WORK INSTRUCTION
Every line in the entries where "Task" is found should be copied.

INFORMATION GIVEN
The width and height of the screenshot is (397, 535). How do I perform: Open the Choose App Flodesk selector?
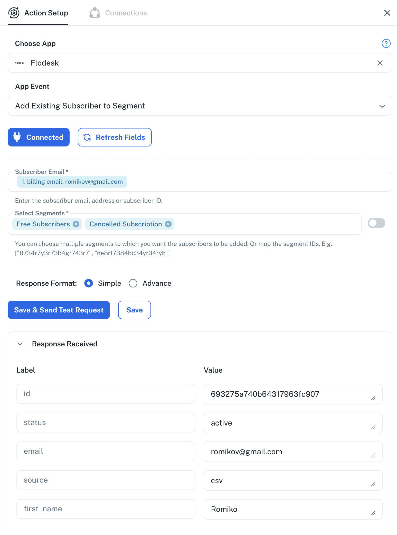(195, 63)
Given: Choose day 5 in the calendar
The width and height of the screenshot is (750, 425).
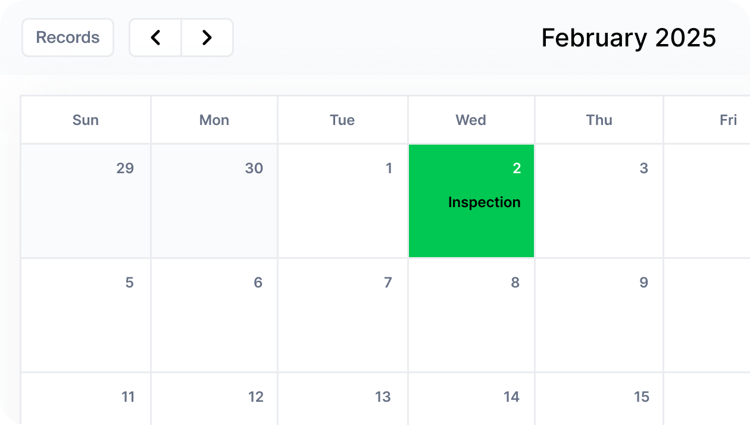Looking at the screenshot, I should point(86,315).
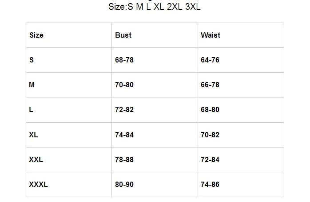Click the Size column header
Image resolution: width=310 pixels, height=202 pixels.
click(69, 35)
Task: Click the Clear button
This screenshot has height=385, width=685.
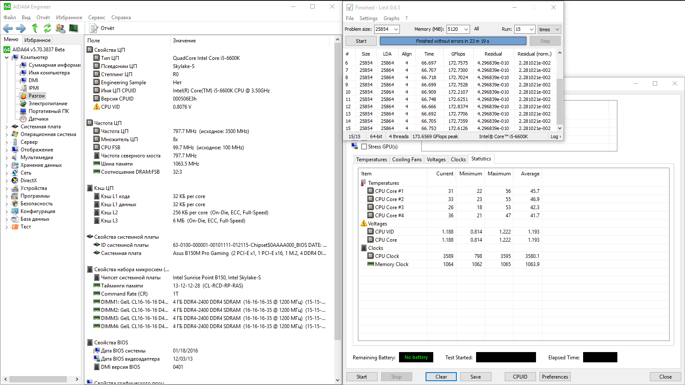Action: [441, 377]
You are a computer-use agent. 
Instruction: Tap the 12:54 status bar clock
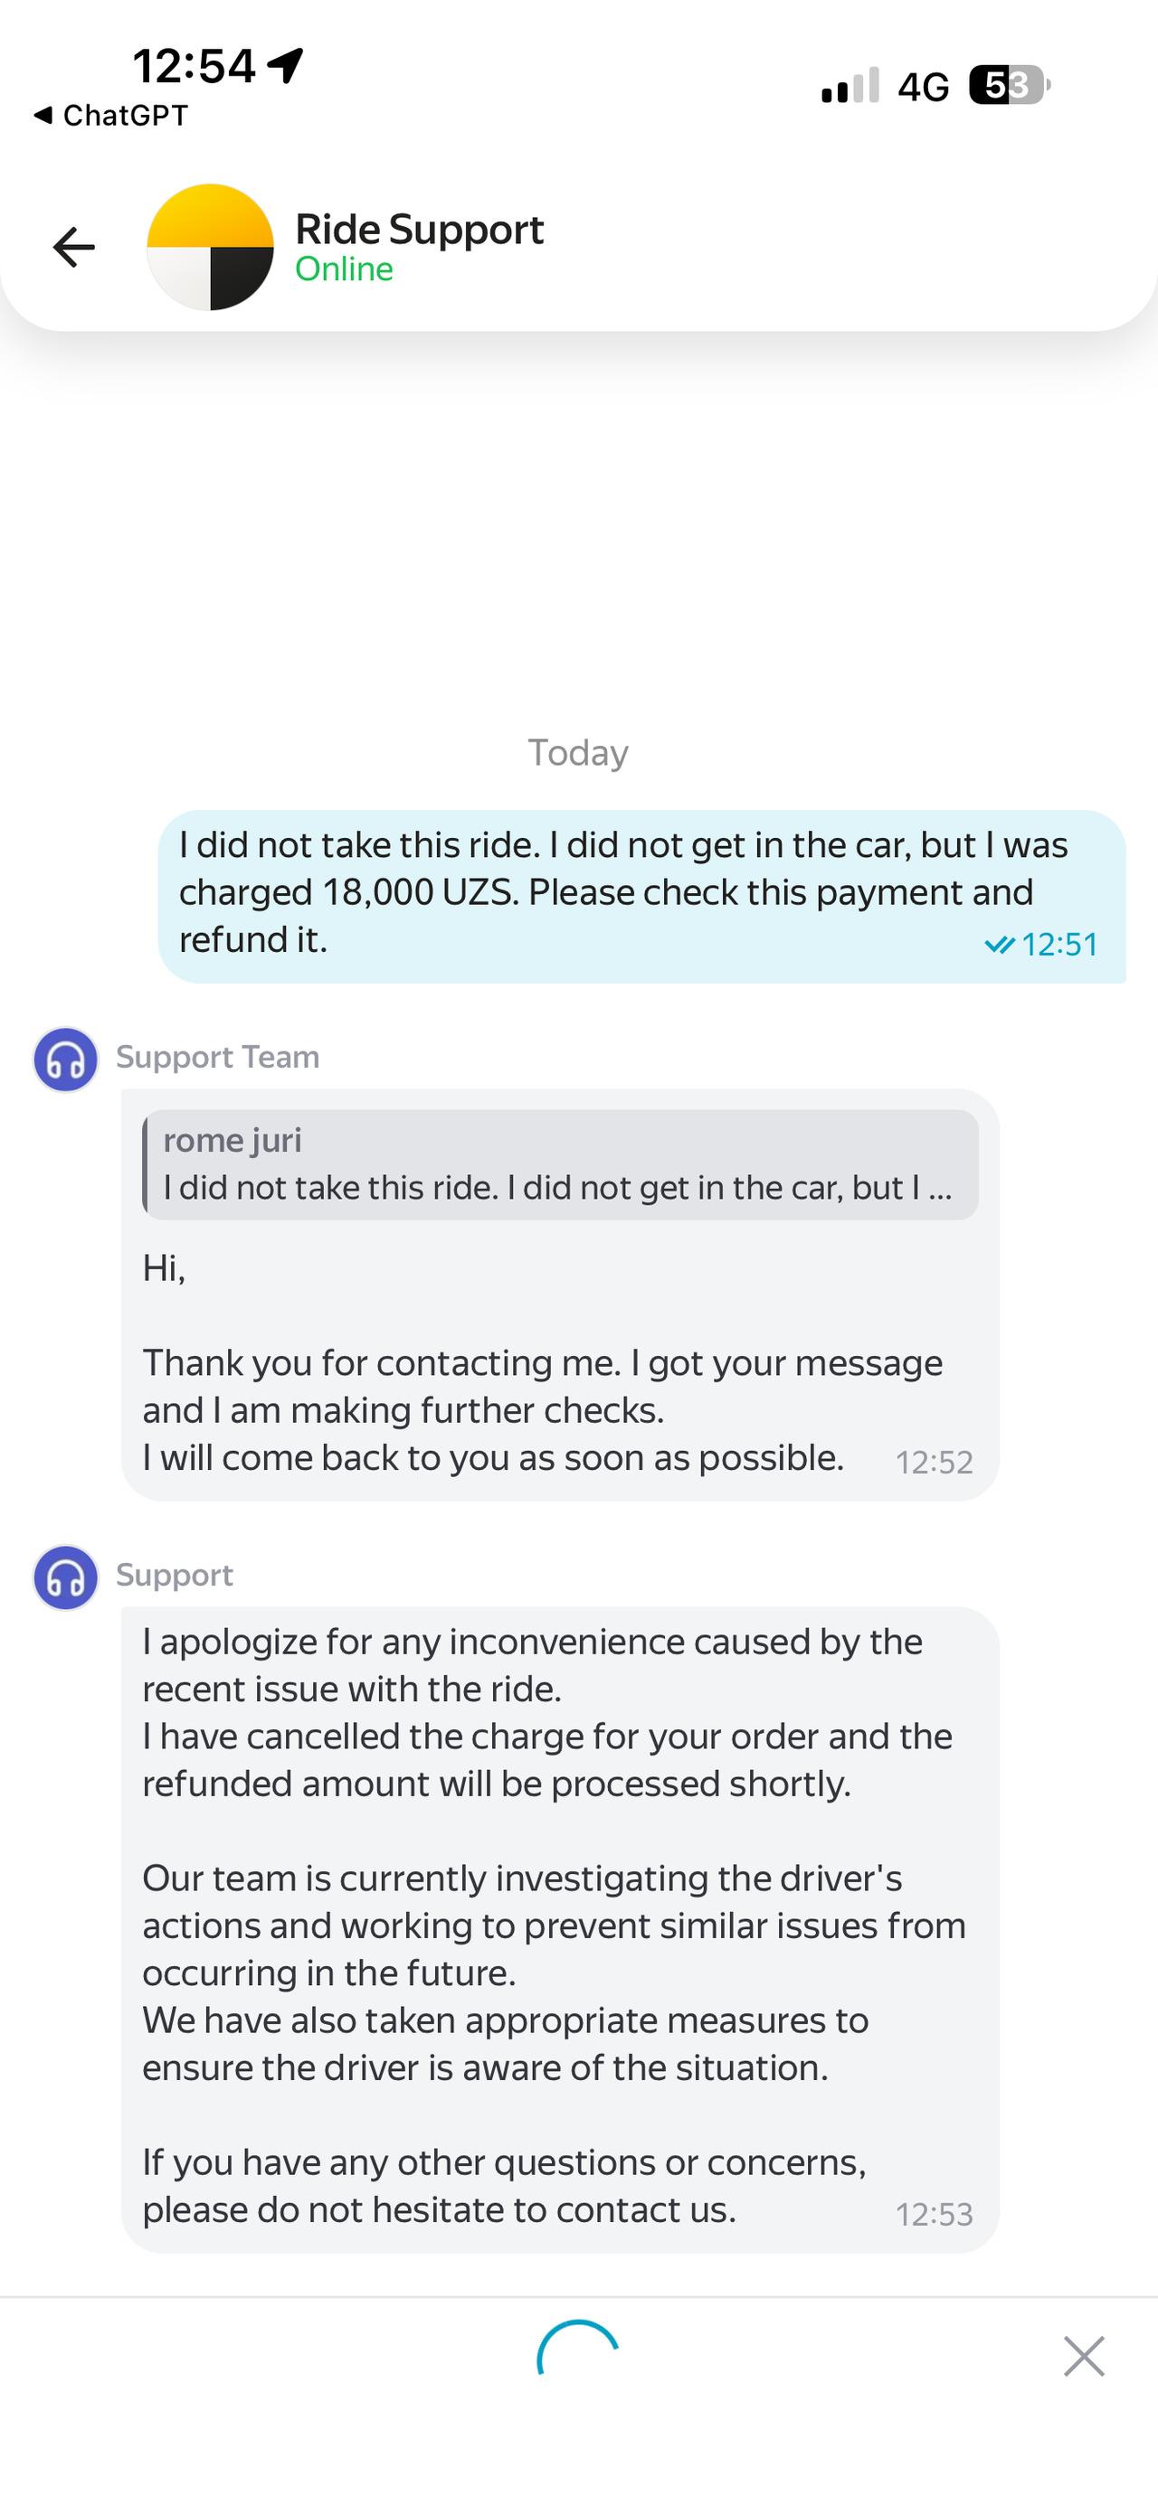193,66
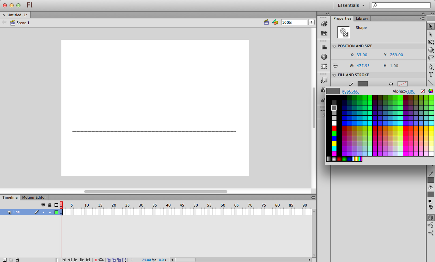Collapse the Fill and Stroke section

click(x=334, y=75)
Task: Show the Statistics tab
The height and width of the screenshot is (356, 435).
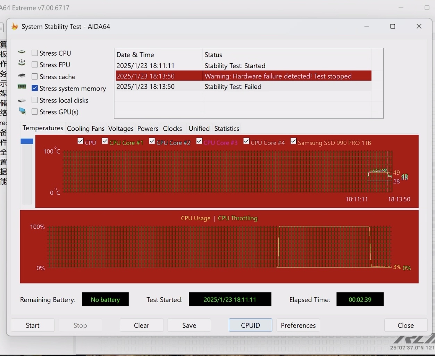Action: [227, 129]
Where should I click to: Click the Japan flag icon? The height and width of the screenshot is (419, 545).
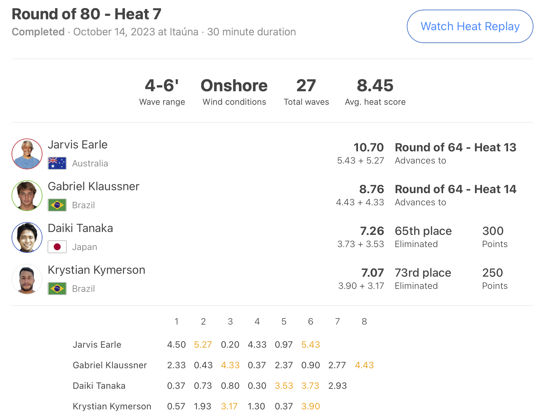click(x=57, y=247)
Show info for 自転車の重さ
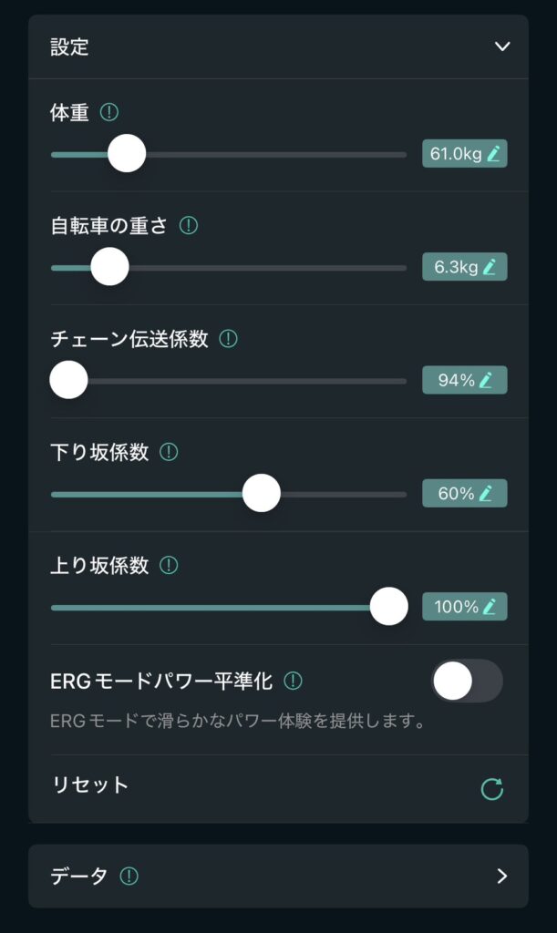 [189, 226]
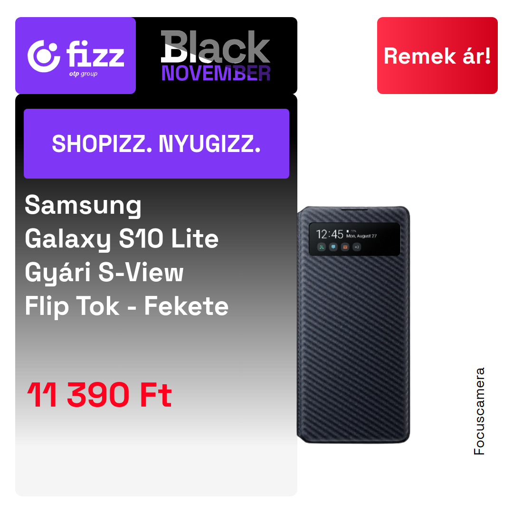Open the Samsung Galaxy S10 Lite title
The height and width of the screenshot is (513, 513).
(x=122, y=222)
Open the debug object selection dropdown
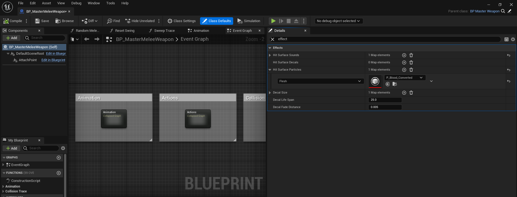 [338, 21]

WRITTEN ANSWER
Task: Click the Clear button
Task: Show the Statistics tab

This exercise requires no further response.